[Records from a collection]
========================================================================

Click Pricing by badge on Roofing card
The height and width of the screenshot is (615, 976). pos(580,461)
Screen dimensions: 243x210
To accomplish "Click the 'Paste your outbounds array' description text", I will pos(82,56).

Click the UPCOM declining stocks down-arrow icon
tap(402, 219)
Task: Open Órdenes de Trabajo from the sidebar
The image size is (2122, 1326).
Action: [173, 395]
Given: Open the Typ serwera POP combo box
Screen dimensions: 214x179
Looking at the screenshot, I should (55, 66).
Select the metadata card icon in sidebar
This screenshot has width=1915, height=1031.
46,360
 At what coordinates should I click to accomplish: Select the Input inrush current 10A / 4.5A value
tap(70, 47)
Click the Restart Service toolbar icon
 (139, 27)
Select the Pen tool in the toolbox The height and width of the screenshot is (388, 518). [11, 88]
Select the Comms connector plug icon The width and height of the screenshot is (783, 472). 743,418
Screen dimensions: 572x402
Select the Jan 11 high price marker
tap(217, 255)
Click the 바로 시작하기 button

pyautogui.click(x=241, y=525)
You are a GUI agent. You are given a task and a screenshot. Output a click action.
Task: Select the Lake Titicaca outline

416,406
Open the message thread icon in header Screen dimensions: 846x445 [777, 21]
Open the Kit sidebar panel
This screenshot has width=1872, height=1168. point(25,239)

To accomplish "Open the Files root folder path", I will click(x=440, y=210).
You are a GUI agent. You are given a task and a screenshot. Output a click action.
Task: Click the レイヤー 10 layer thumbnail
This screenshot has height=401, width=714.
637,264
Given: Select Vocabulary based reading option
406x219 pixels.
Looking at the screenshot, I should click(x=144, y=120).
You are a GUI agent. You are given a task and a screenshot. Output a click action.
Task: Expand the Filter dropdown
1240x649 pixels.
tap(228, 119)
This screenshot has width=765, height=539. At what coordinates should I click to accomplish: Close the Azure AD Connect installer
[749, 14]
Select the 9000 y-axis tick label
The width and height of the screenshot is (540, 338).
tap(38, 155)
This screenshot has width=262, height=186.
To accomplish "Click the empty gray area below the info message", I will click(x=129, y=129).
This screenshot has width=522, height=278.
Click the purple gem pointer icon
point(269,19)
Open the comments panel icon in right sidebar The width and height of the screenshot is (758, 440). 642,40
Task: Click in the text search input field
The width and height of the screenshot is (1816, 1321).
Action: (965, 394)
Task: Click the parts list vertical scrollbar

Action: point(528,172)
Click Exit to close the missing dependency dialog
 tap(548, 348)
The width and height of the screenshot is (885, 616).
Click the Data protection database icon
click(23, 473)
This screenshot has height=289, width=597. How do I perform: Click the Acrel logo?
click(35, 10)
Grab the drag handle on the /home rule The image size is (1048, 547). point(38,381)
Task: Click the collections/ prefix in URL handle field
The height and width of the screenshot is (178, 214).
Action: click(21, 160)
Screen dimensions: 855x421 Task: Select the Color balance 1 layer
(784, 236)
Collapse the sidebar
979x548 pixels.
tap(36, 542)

========================================================================

TASK STATEMENT
Please reproduce all of the items above, line for line, with no changes.

ANSWER IN FULL
Click Pricing by badge on Roofing card
The height and width of the screenshot is (615, 976). pos(580,461)
Screen dimensions: 243x210
To accomplish "Click the 'Paste your outbounds array' description text", I will pos(82,56).

Click the UPCOM declining stocks down-arrow icon
tap(402, 219)
Task: Open Órdenes de Trabajo from the sidebar
The image size is (2122, 1326).
Action: [173, 395]
Given: Open the Typ serwera POP combo box
Screen dimensions: 214x179
Looking at the screenshot, I should (55, 66).
Select the metadata card icon in sidebar
This screenshot has width=1915, height=1031.
46,360
 At what coordinates should I click to accomplish: Select the Input inrush current 10A / 4.5A value
tap(70, 47)
Click the Restart Service toolbar icon
 (139, 27)
Select the Pen tool in the toolbox The height and width of the screenshot is (388, 518). [11, 88]
Select the Comms connector plug icon The width and height of the screenshot is (783, 472). 743,418
Screen dimensions: 572x402
Select the Jan 11 high price marker
tap(217, 255)
Click the 바로 시작하기 button

pyautogui.click(x=241, y=525)
You are a GUI agent. You are given a task and a screenshot. Output a click action.
Task: Select the Lake Titicaca outline

416,406
Open the message thread icon in header Screen dimensions: 846x445 [777, 21]
Open the Kit sidebar panel
This screenshot has width=1872, height=1168. point(25,239)

To accomplish "Open the Files root folder path", I will click(x=440, y=210).
You are a GUI agent. You are given a task and a screenshot. Output a click action.
Task: Click the レイヤー 10 layer thumbnail
This screenshot has height=401, width=714.
637,264
Given: Select Vocabulary based reading option
406x219 pixels.
Looking at the screenshot, I should click(x=144, y=120).
You are a GUI agent. You are given a task and a screenshot. Output a click action.
Task: Expand the Filter dropdown
1240x649 pixels.
tap(228, 119)
This screenshot has width=765, height=539. At what coordinates should I click to accomplish: Close the Azure AD Connect installer
[749, 14]
Select the 9000 y-axis tick label
The width and height of the screenshot is (540, 338).
tap(38, 155)
This screenshot has width=262, height=186.
To accomplish "Click the empty gray area below the info message", I will click(x=129, y=129).
This screenshot has width=522, height=278.
Click the purple gem pointer icon
point(269,19)
Open the comments panel icon in right sidebar The width and height of the screenshot is (758, 440). 642,40
Task: Click in the text search input field
The width and height of the screenshot is (1816, 1321).
Action: (965, 394)
Task: Click the parts list vertical scrollbar

Action: point(528,172)
Click Exit to close the missing dependency dialog
 tap(548, 348)
The width and height of the screenshot is (885, 616).
Click the Data protection database icon
click(23, 473)
This screenshot has height=289, width=597. How do I perform: Click the Acrel logo?
click(35, 10)
Grab the drag handle on the /home rule The image size is (1048, 547). point(38,381)
Task: Click the collections/ prefix in URL handle field
The height and width of the screenshot is (178, 214).
Action: click(21, 160)
Screen dimensions: 855x421 Task: Select the Color balance 1 layer
(784, 236)
Collapse the sidebar
979x548 pixels.
tap(36, 542)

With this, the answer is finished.